-- INFORMATIONS FOURNIES --
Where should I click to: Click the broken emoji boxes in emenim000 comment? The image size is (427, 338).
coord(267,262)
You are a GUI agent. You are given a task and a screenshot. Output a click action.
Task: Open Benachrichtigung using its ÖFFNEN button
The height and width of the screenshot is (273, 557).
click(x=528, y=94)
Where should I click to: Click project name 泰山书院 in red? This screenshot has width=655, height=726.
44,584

-- CONSIGNE DONNÉE --
Remplacez "agent" par "assistant" dans les lignes du listing allant de celle qui contient "You are a GUI" jusqu'à la fin du listing, bornes incluses. Recopiez ces lignes sans rien modifier d'autre.

-- RÉPONSE RÉDIGÉE --
You are a GUI assistant. You are given a task and a screenshot. Output a click action.
Task: Open Benachrichtigung using its ÖFFNEN button
The height and width of the screenshot is (273, 557).
click(x=528, y=94)
Where should I click to: Click project name 泰山书院 in red? This screenshot has width=655, height=726.
44,584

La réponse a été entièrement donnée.